Он отшатнулся, словно она его ударила. Она попала в точку, и он это знал. Она видела его насквозь — его лень, его эгоизм, его инфантильное убеждение, что весь мир вращается вокруг него и его «хотелок». Он начал задыхаться от возмущения, слова застревали в горле.
— Это… это вообще не твоё дело, чем я был занят! Ты — моя жена! И ты должна уважать мою семью! Это основа основ!
Юля медленно поднялась с кресла. Теперь они стояли лицом к лицу. Она была ниже его, но в её взгляде была такая холодная ярость, что он невольно отступил на полшага.
— Я тебе ничего не должна, Андрей. Брак — это партнёрство. А партнёрство подразумевает взаимность. Ты показал, какова цена твоего уважения к моей семье. Ноль. Пустое место. Ты сам установил этот курс обмена. Так что не удивляйся, что я собираюсь придерживаться его. Стоимость твоего вклада в мои семейные ценности равна стоимости моего вклада в твои. Это справедливо. И если тебе это кажется мелким, то просто посмотри в зеркало. Ты увидишь там автора этой мелочности.
Он удалился. Не хлопнул дверью, не крикнул ничего на прощание. Он просто развернулся и вышел из гостиной, ссутулив плечи, как побитый пёс. Юля слышала его шаги по коридору, затем тихий щелчок замка балконной двери. Он ушёл на свою территорию — узкое, застеклённое пространство, заставленное ящиками с инструментами и старыми журналами. Его крепость, его курилка, его переговорный пункт. Она не сомневалась ни на секунду, что он сейчас делает. Он не обдумывал её слова, не анализировал ситуацию. Он жаловался. Набирал номер, который был у него в быстром наборе под именем «Мама», и выливал на ту сторону провода свою версию событий — урезанную, искажённую, выставляющую его жертвой, а её — неблагодарной, мелочной эгоисткой.

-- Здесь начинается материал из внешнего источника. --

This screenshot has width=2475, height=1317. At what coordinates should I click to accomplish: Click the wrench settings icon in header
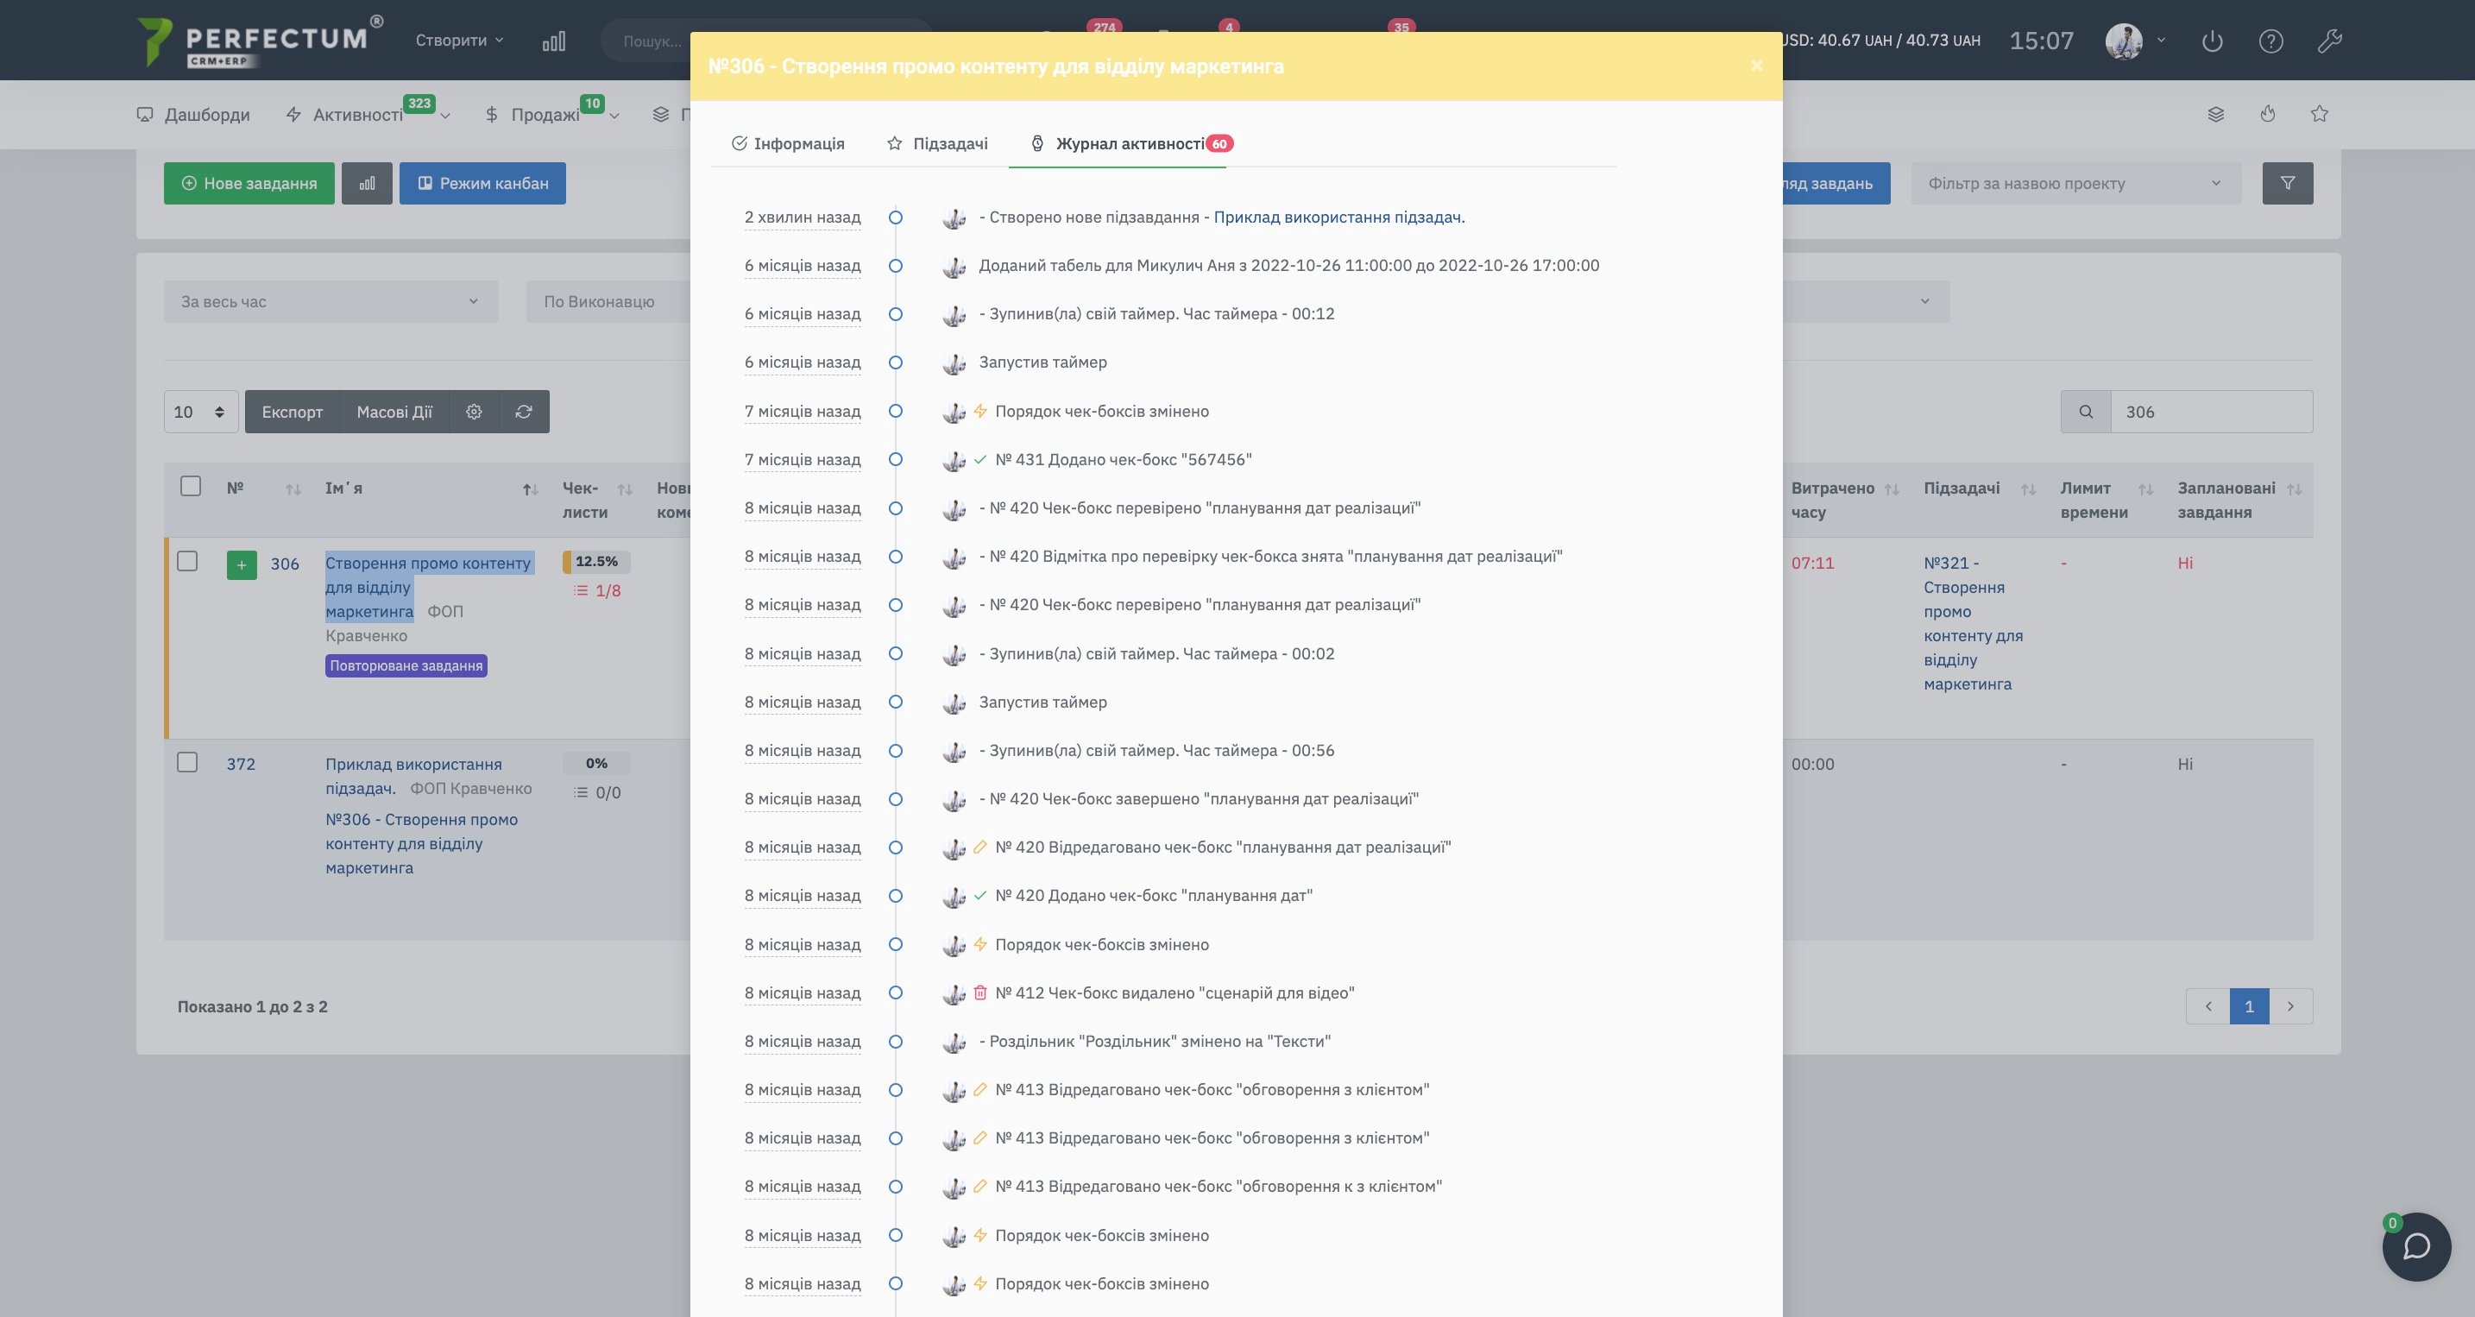click(2329, 40)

Юля не пошла за ним. Она не стала подслушивать. В этом не было нужды. Она знала сценарий этого разговора наизусть, знала интонации, с которыми Андрей будет рассказывать о её «выходке», и елейные, полные сочувствия вздохи, которыми будет отвечать ему Тамара Павловна. Она просто сидела в кресле и ждала. Ощущение было странным — будто она находилась в эпицентре урагана, где царит мертвенная, неестественная тишина, но по краям уже воет ветер и трещат ломающиеся деревья. Она встала и прошла на кухню. Механически налила воды в чайник, поставила его на плиту. Движения были автоматическими, отстранёнными. Она смотрела на синие язычки пламени, лижущие дно чайника, и думала о том, как легко и быстро рушится то, что казалось прочным.
Когда её телефон зазвонил, она даже не вздрогнула. Пронзительная, назойливая трель была ожидаема, как раскат грома после вспышки молнии. Она посмотрела на экран. «Тамара Павловна». Тяжёлая артиллерия вступила в бой. Юля дала телефону прозвонить ещё пару раз, глубоко вдохнула, выдохнула и провела пальцем по экрану.
— Алло, — сказала она спокойно.
— Юлечка? Деточка, здравствуй, — голос свекрови сочился мёдом. Он был поставлен годами для подобных разговоров — вкрадчивый, обволакивающий, полный фальшивого участия. — Я тебе не помешала? Ты не занята?
— Здравствуйте, Тамара Павловна. Нет, не занята.
— Ой, хорошо. А то Андрюша звонил, что-то он такой расстроенный, я прямо вся извелась. У вас всё в порядке? Ничего не случилось?
Юля мысленно усмехнулась. Какой бездарный, избитый приём. Зайти издалека, прикинуться миротворцем, который просто «волнуется» за своих деток.
— У нас с ним разногласия по поводу подарка на ваш юбилей, — ответила она прямо, без обиняков, разрушая всю её хлипкую конструкцию из притворного неведения.
На том конце провода повисла короткая пауза. Тамара Павловна явно не ожидала такой прямолинейности. Но она была опытным бойцом и быстро перегруппировалась.
— Ах, вот оно что… Подарок… Юлечка, ну что же вы ссоритесь из-за таких пустяков. Мне же ничего и не нужно, кроме вашего внимания. Просто Андрюша знает, как я давно мечтала об этом комбайне. Спина болит, руки уже не те, тесто месить тяжело… Он бы мне так жизнь облегчил. Я ведь не для себя стараюсь, для вас же — пирожки пеку, когда вы в гости приезжаете…
Это был удар под дых, рассчитанный на то, чтобы вызвать чувство вины. Картина старой, больной матери, которая последними силами заботится о неблагодарных детях. Но на Юлю это не действовало. Она слишком хорошо знала, что спина у свекрови болела только тогда, когда нужно было помочь им, а на поездку с подругами на дачу сил всегда хватало с избытком.
— Тамара Павловна, это очень дорогой комбайн. Я не считаю правильным тратить на него деньги из нашего общего бюджета.
Мёд в голосе свекрови начал понемногу застывать, превращаясь в липкую карамель.
— Но, Юлечка, мы же одна семья. Разве можно так считать — твои деньги, его деньги? Андрюша — мой единственный сын, я всегда ему всё самое лучшее отдавала. И я думала, что его жена… что ты… тоже относишься ко мне как к родной матери.
Вот оно. Главный козырь. «Родная мать».
— Моя родная мать месяц назад отмечала день рождения, — ровным, холодным тоном произнесла Юля. — Андрей не только не вложился в подарок, он даже не поздравил её. Поэтому, извините. Подарка от меня лично не будет. Я не могу относиться к вам лучше, чем ваш сын относится к моей маме. Правила в семье должны быть одинаковыми для всех.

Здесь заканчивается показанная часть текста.